Em 1887, tendo escolhido definitivamente o Departamento de Letras, mudou-se para Roma para continuar os estudos. Porém, o encontro com a cidade, centro da luta pela unificação da qual as famílias de seus pais participaram com generoso entusiasmo, foi decepcionante e nada próximo do que ele esperava.
Pirandello, que era um moralista extremamente sensível, finalmente teve a chance de ver por si mesmo a decadência irredutível dos chamados heróis do Risorgimento na pessoa de seu tio Rocco, agora um grisalho e exausto funcionário da prefeitura que lhe fornecia alojamentos temporários em Roma. O “riso desesperado”, sua única manifestação de vingança pela decepção sofrida, inspirou os versos amargos da sua primeira colecção de poemas, Mal giocondo (1889). No entanto, nem tudo foi negativo; essa primeira visita a Roma proporcionou-lhe a oportunidade de frequentar assiduamente os muitos teatros da capital: Il Nazionale, Il Valle, il Manzoni.

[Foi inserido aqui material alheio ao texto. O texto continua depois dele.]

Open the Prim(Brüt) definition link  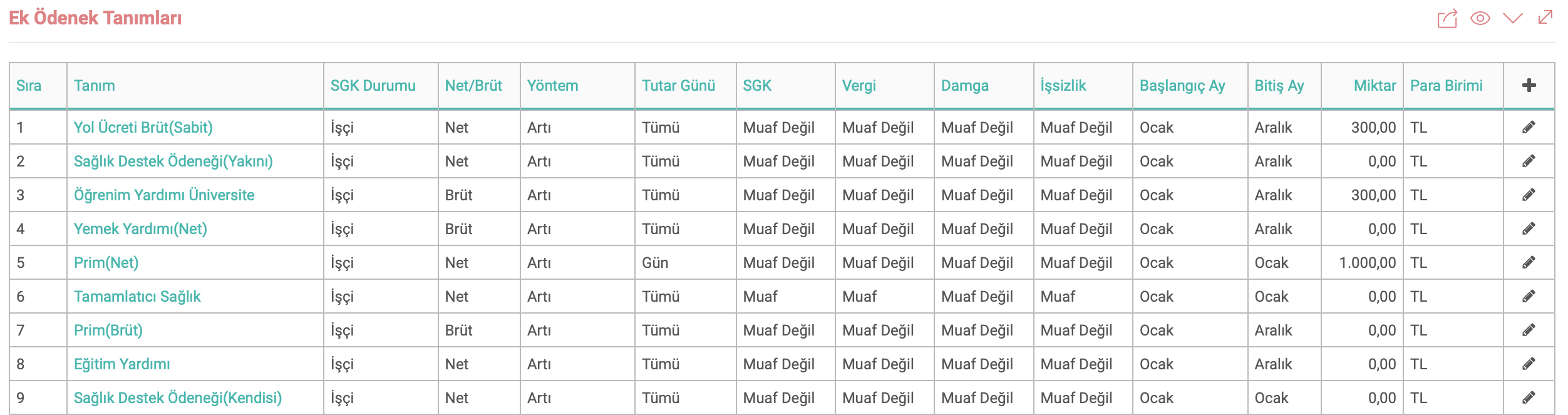(x=108, y=330)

Por causa de um conflito com um professor de latim, ele foi forçado a deixar a Universidade de Roma e foi para Bonn com uma carta de apresentação de um de seus outros professores. A estada em Bonn, que durou dois anos, foi fervorosa de vida cultural. Ele leu os românticos alemães, Jean Paul, Tieck, Chamisso, Heinrich Heine e Goethe. Começou a traduzir as Elegias Romanas de Goethe, compôs as Elegie Boreali imitando o estilo das Elegias Romanas e começou a meditar sobre o tema do humorismo por meio das obras de Cecco Angiolieri.
Em março de 1891, ele recebeu seu bacharel em Filologia Românica com uma dissertação sobre o dialeto de Agrigento: Sons e Desenvolvimentos de Sons na Fala de Craperallis.

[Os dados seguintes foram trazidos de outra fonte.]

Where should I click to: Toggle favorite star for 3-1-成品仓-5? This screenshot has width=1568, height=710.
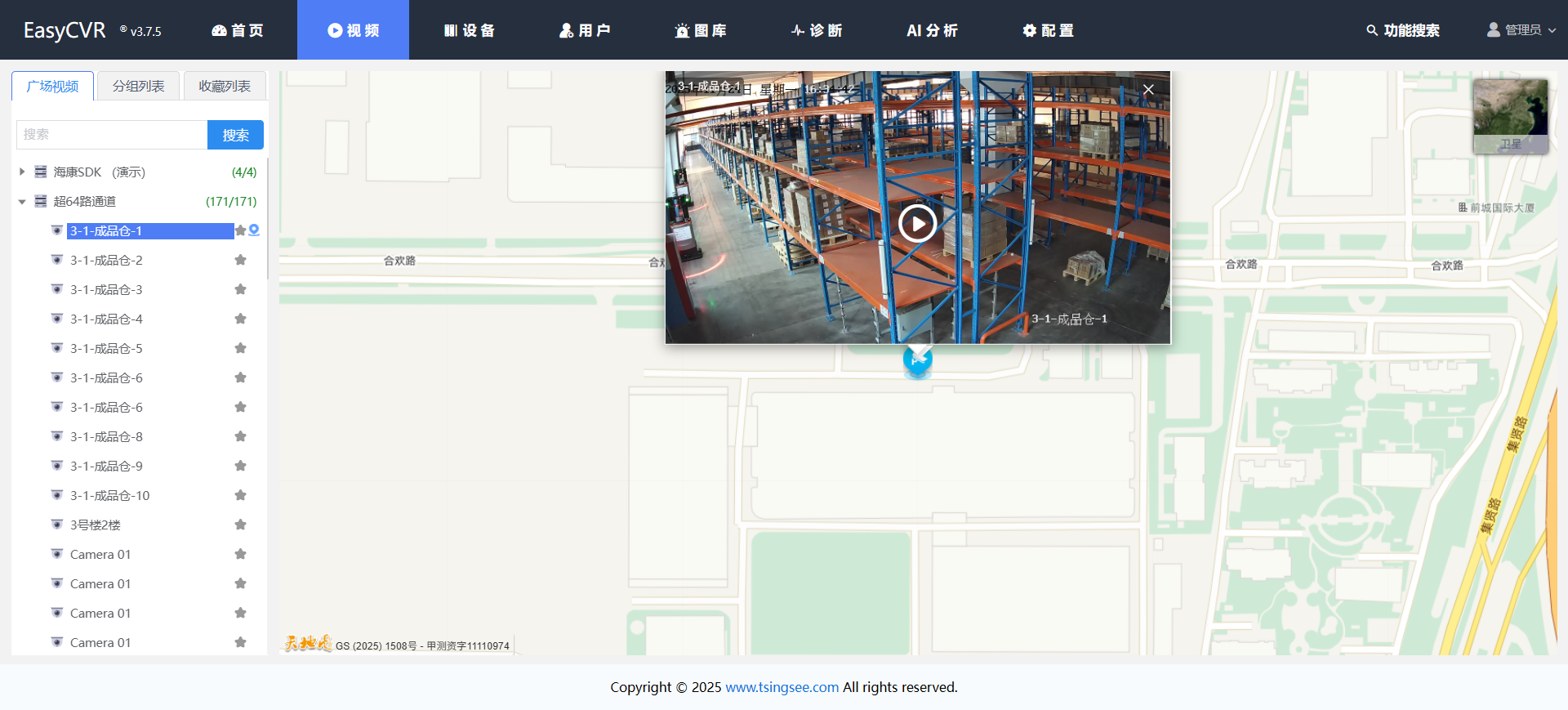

Após uma breve estadia na Sicília, durante a qual o casamento planejado com sua prima fora finalmente cancelado, ele voltou a Roma, onde fez amizade com um grupo de escritores-jornalistas, incluindo Ugo Fleres, Tomaso Gnoli, Giustino Ferri e Luigi Capuana. Capuana incentivou Pirandello a se dedicar à escrita narrativa. Em 1893, ele escreveu sua primeira obra importante, Marta Ajala, que foi publicada em 1901 como L’Esclusa. Em 1894, publicou sua primeira coleção de contos, Amori senza Amori. E, ainda em 1894, desposou-se. Seguindo a sugestão de seu pai, casou-se com uma jovem tímida e retraída de boa família, de origem agrigentina, educada pelas freiras de San Vincenzo: Maria Antonietta Portulano.